Sam Sanchez: Questo è Passeggiamo, dove alcune delle persone più interessanti e motivanti del mondo condividono storie, foto e canzoni che hanno influenzato le loro vite. Uzo Aduba ha trovato la fama nel ruolo di Suzanne “Occhi Pazzi” Warren nella serie “Orange Is the New Black”, ma solo dopo anni di lavoro come attrice teatrale. In questa passeggiata, Uzo parla del mantenere la fede, di legami che durano tutta la vita e del potere trasformativo della fiducia in te da parte di chi ti circonda.

[SUONO DI CAMMINATA]

Uzo Aduba: In questo momento sto camminando a Fort Greene Park, che si trova a Brooklyn, New York. Ed è a pochi isolati da casa mia. Sono con il mio cane, Fenway Bark, Mr. Fenway Bark è il suo nome completo. Oggi è una giornata un po’ nebbiosa ma senza pioggia, per fortuna, ed è uno di quei parchi dove ci sono cani e bambini. C’è un campo da tennis. Di solito si vedono persone che pranzano, magari al primo o al secondo appuntamento. È semplicemente un posto tranquillo, in cui è facile passeggiare e godersi qualsiasi giorno della settimana.

Per parlare di cos’è la fede per me e del suo ruolo nel mio lavoro, devo partire dall’inizio della mia carriera televisiva. Stavo facendo uno spettacolo a Broadway e ho conosciuto una manager con cui ho iniziato a lavorare. Siamo uscite per un caffè e mi ha detto: “Hai mai pensato di fare cinema e televisione?” E la verità è che l’avevo fatto, ma tanto tempo prima. All’epoca, però, non vedevo nessuno come me in quei media. Così, quando ho iniziato a fare questo mestiere, credo di aver messo da parte quei sogni perché non vedevo nessuna donna di colore, con la pelle scura e non eurocentrica. Con il mio naso largo e gli occhi a mandorla. Non la vedevo. Semplicemente non esisteva, francamente. E così, ehm, mi sono concentrata soprattutto sul mio altro amore, che era il teatro.

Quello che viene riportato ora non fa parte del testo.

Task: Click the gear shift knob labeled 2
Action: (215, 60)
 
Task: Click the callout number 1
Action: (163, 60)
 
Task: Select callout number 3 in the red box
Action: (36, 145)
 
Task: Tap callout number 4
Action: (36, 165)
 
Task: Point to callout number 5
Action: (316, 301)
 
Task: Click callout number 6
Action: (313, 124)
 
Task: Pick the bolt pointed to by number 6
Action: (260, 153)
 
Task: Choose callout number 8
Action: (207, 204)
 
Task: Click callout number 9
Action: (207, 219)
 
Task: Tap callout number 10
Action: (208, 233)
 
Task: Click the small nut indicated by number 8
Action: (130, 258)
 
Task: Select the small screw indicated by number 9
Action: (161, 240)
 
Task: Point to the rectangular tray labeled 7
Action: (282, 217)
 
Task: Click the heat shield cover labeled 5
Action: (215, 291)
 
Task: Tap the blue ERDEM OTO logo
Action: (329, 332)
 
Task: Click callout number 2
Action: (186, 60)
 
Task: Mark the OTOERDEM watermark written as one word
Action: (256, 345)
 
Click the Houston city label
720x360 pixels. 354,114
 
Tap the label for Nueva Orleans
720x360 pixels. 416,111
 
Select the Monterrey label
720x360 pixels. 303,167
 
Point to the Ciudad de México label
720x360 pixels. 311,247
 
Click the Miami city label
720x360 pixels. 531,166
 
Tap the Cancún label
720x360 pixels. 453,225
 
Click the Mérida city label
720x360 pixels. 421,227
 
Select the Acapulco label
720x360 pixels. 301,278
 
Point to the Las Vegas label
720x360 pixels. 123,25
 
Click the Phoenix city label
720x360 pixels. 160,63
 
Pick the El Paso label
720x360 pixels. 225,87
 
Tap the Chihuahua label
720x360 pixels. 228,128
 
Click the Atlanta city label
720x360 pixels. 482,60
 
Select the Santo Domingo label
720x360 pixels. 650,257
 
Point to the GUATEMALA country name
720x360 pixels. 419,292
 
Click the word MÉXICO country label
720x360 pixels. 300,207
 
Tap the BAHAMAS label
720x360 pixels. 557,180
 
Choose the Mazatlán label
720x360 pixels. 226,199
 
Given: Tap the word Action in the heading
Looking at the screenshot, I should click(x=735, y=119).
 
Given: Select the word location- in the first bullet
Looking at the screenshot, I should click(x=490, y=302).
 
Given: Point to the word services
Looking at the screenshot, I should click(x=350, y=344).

E così, quando ha detto: “Hai mai pensato di fare cinema e televisione?” Ho detto: “No”. E lei: “Beh, credo che dovresti pensarci. Sai, penso che sia qualcosa che potresti fare”. Così ho detto: “Ok”. E lei mi dice… Ha detto: “Ok. Quindi ci proveremo, e non faremo nessun provino per il teatro, e non accetteremo nessuna offerta per il teatro”. E io: “Nessun provino?” Era un po’ spaventoso, ad essere onesti con voi, perché era il 2012. Mi guadagnavo da vivere facendo teatro. Una vita umile, ma è così che mi pagavo l’affitto. Era così che mi prendevo cura di me stessa. E così ci siamo buttate, e ho iniziato a fare provini. Ci provavo spesso, ma non mi rispondevano mai, niente. Dicevano cose come: “No, no, hmm, no.” Era frustrante. Vedevo i no salire e il mio conto in banca scendere, e cominciava a diventare davvero, davvero, davvero, davvero stressante perché mi chiedevo: “Cosa farò?” Poi pensavo: “Ok, ti ha detto di concentrarti. Dai, tieni duro. Provaci e basta”. Ma era così, oddio, ansiogeno.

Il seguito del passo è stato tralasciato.